**** Extrait à lire ****

Mylène Farmer, on l’aime ou on ne l’aime pas. Moi je l’adore, sans forcément être un pur fan qui sait tout sur tout. J’ai 10 000 raisons de l’apprécier, mais que je ne peux pas toutes les expliciter ici. Le but de cet article ? Vous proposer ma sélection des clips qui ont façonné mon imaginaire d’auteur… et qui sont malheureusement inconnus de la nouvelle génération.
Je vais tâcher, à mon humble niveau, de remédier à cela. Installez-vous confortablement. Ça va être long, mais ce n’est que du kiff.
C’est une blague de Tom Villa (que j’adoooooore, je précise d’avance) qui m’a fait bondir et m’a donné envie d’écrire cet article. Dans une de ses récentes vidéos publiées sur Facebook, il parlait de l’algorithme de suggestion de Netflix et d’Amazon Prime, en citant une relance mail concernant le documentaire consacré à Mylène Farmer et les coulisses de son concert événement de 2019. Avec cette phrase : « J’adore les concerts avec les cercueils qui tombent du plafond ». Oui, je sais : c’est une boutade et ça m’a même fait rire. Vraiment ! Sauf que beaucoup de personnes en France s’arrêtent sur cette idée « glauque » de Mylène Farmer. Et c’est dès lors commettre une grossière erreur que de ne pas aller plus loin que ses a priori.
Mylène Farmer : ça fait plus de 30 ans que ça dure
J’ai toujours adoré Mylène Farmer d’aussi longtemps que je me souvienne. Certains d’entre vous, sachant que je suis gay, vont forcément rouler des yeux en soufflant un « comme par hasard ». Que voulez-vous ? Je ne dis pas que tous les LGBTQ+ aiment forcément Mylène Farmer, Lady Gaga, Madonna ou encore Kylie Minogue (je ne les liste pas toutes, car y a pléthore d’artistes féminines plébiscitées par les gays) car ce n’est pas vrai. Mais force est de constater que ces femmes trouvent écho dans la communauté LGBTQ+ au fil des ans, très certainement pour ce qu’elles créent et/ou encore pour leur engagement envers nous.

**** Données présentées ****

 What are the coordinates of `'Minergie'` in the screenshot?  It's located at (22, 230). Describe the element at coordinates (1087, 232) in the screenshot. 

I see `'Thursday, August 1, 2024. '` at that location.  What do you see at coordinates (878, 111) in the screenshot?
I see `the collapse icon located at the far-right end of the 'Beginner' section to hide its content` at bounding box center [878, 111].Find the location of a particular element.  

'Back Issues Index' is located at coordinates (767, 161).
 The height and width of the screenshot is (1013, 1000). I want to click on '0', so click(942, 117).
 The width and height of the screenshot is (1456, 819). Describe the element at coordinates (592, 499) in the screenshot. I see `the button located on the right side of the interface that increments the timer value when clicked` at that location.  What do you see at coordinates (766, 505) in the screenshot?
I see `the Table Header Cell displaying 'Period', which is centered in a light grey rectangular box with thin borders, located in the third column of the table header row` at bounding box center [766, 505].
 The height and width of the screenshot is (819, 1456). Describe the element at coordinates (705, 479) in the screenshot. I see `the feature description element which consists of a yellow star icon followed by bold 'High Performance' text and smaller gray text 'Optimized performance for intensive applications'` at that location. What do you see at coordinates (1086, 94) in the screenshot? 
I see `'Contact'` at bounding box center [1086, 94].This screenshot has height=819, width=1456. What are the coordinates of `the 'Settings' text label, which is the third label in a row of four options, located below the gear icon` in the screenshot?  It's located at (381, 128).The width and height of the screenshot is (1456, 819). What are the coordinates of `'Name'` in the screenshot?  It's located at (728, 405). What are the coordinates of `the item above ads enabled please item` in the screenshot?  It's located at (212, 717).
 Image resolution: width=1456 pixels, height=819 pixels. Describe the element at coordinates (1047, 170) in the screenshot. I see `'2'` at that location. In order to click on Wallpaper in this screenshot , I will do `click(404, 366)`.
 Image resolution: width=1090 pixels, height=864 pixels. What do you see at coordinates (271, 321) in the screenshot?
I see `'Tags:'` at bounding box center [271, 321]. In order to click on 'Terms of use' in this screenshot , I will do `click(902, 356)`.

****

▶ [Consigne de l'exercice]: Transcrivez sans modification le passage de l'article sur Mylène Farmer situé entre « Je vais tâcher, à » et « ses a priori. », ces deux bornes comprises.

▶ [Solution proposée]:
Je vais tâcher, à mon humble niveau, de remédier à cela. Installez-vous confortablement. Ça va être long, mais ce n’est que du kiff.
C’est une blague de Tom Villa (que j’adoooooore, je précise d’avance) qui m’a fait bondir et m’a donné envie d’écrire cet article. Dans une de ses récentes vidéos publiées sur Facebook, il parlait de l’algorithme de suggestion de Netflix et d’Amazon Prime, en citant une relance mail concernant le documentaire consacré à Mylène Farmer et les coulisses de son concert événement de 2019. Avec cette phrase : « J’adore les concerts avec les cercueils qui tombent du plafond ». Oui, je sais : c’est une boutade et ça m’a même fait rire. Vraiment ! Sauf que beaucoup de personnes en France s’arrêtent sur cette idée « glauque » de Mylène Farmer. Et c’est dès lors commettre une grossière erreur que de ne pas aller plus loin que ses a priori.